Questa connessione tra bellezza e temporalità è decisiva anche nell'opera di M. Proust. Esemplare, a tale proposito, è la figura dello scrittore Bergotte che muore davanti alla Veduta di Delft di J. Vermeer, quadro giudicato di una bellezza assoluta e come tale fuori dal tempo. La morte di Bergotte rappresenta in qualche modo la morte di un'idea di bellezza intesa come valore eterno e immutabile. Questo significa che la bellezza, piuttosto che essere superamento del tempo e rivelazione dell'eternità, si può dare invece solo passando attraverso il tempo.Bellezza e memoriaDi qui, ancora una volta, l'importanza della riflessione di Adorno. Secondo quest'ultimo infatti ciò che caratterizza la bellezza è la capacità di conservare in sé, nella forma stessa dell'opera d'arte, la memoria di tutto ciò che il mondo, dominato dal principio di identità, ha rimosso e represso, vale a dire il dolore e la sofferenza dei vinti. In questa prospettiva Adorno si interroga sulla possibilità di fare arte dopo l'orrore indicibile di Auschwitz. Possibile, dopo Auschwitz, è solo quell'arte che, avendo rinunciato alla bellezza, assume una funzione innanzitutto etica, diventando testimonianza di tutto ciò che per la sua insensatezza non può essere detto né spiegato e che proprio l'arte deve mantenere, appunto conservandone il ricordo. Questa testimonianza, strettamente connessa al tema della memoria, presuppone la distinzione, sottolineata da Adorno, tra arte e vita, tra opera e realtà.

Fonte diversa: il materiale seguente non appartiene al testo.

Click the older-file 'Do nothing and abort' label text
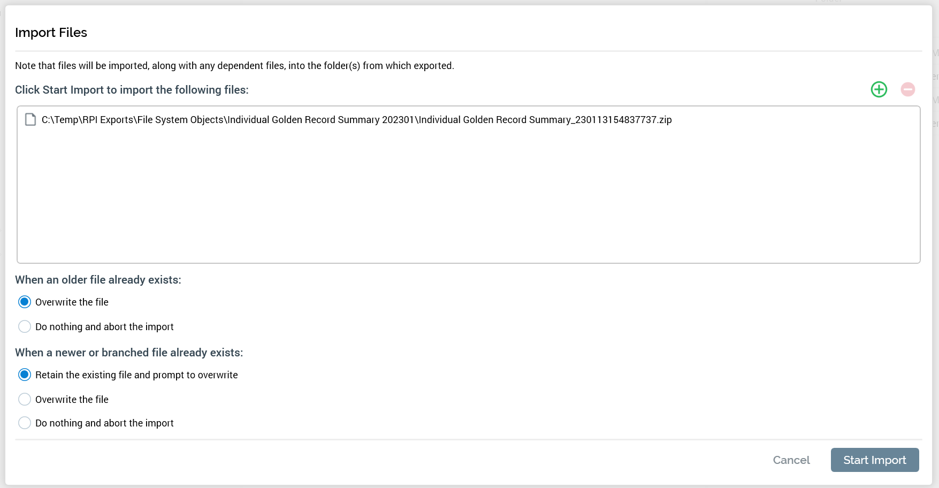This screenshot has width=939, height=488. [x=104, y=327]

Il superamento di tale distinzione e la totale identificazione dei due piani è quanto viene invece auspicato dalle avanguardie storiche e portato alle estreme conseguenze dai movimenti della neoavanguardia. Di qui la centralità della nozione di 'evento', tematizzata da tali movimenti, che implica il dissolversi di ogni possibile rappresentazione e il suo pieno assorbimento nell'evento stesso, ossia nel suo accadere materiale, rispetto al quale ogni rappresentazione sarebbe inadeguata.